Proptech – empresas que usam tecnologia para atender às necessidades imobiliárias (mercados, processos, empréstimos, financiamento, análises, etc.) – viu uma onda de investimento e interesses na América Latina. Vemos isso principalmente como uma forma de aumentar a produtividade em uma área com altas ineficiências e burocracias. E a oportunidade parece grande: US﹩ 4,2 trilhões no PIB tem um viés urbano; com 500 milhões de pessoas, 65% das quais são da geração Y ou mais jovens (vs. 45% nos EUA e 40% na Europa) e aproximadamente 100 milhões dos quais vivem em grandes cidades (+3 milhões), onde a habitação representa uma parte desproporcional da renda familiar. Mais de US﹩ 2 bilhões já foi criado no espaço proptech LATAM, principalmente com foco em residencial;

Os dados são o principal campo de batalha no mercado de imóveis. Simplesmente não há dados públicos sobre o fechamento de transações na maioria dos mercados latinos. Possuir os dados, dimensionar os dados e trabalhar os dados serão, sem dúvida, a chave para a lucratividade e diferenciação a longo prazo. A combinação de equilibrar os fatores como: precificação correta, risco jurídico, liquidez e resiliência do ativo parecer ser a melhor proposta de valor em toda a cadeia, podendo reduzir as ineficiências por meio de dados.

Outro ponto importante é que se antes as oportunidades imobiliárias problemáticas eram dominadas por investidores, detentores de informações privilegiadas, posso dizer que o cenário mudou.
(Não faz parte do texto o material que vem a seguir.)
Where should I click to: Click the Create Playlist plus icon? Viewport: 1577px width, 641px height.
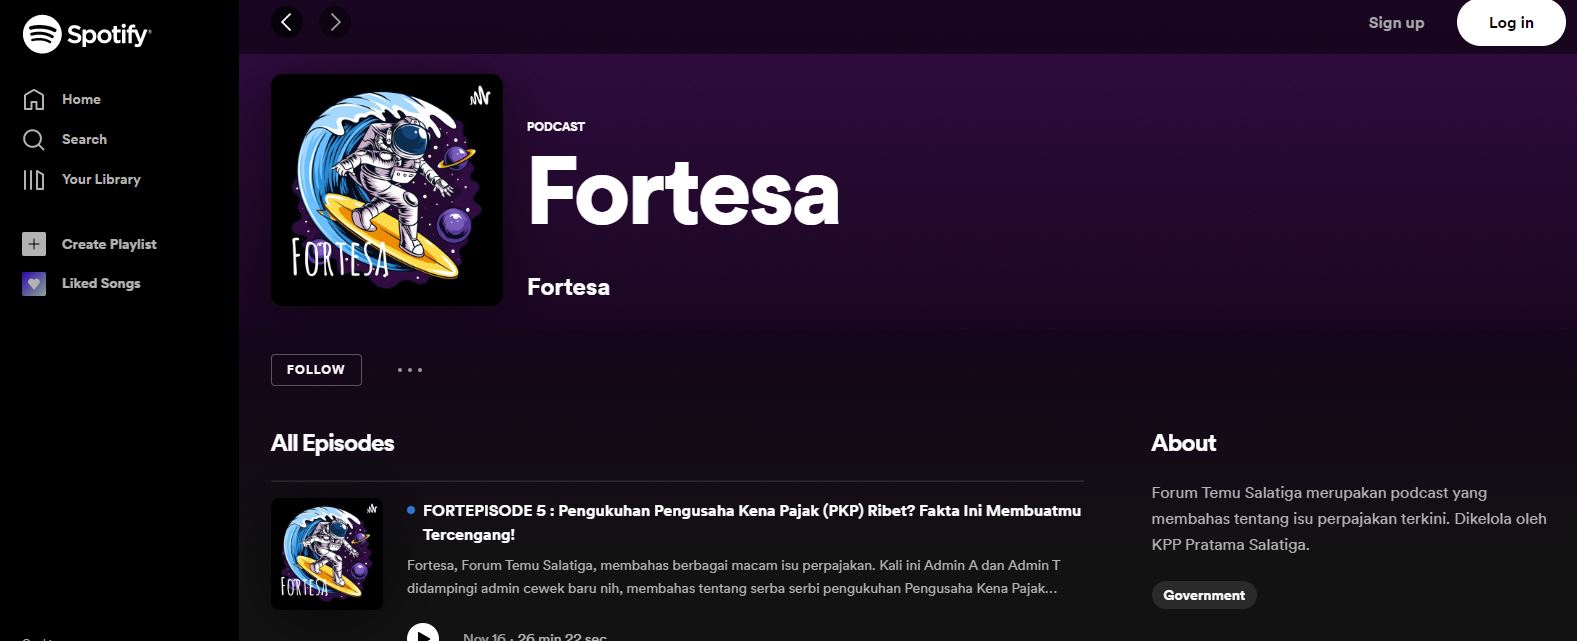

Hoje, o principal perfil dos compradores desses ativos migrou para clientes finais, interessados em adquirir o imóvel para morar, seduzidos por preço inferior aos praticados no mercado tradicional, porém o que não sabem é que muitos deles compram esses imóveis sem saber metade dos problemas que vem pela frente, o que pode inviabilizar a aquisição ou no mínimo torná-la desprazerosa.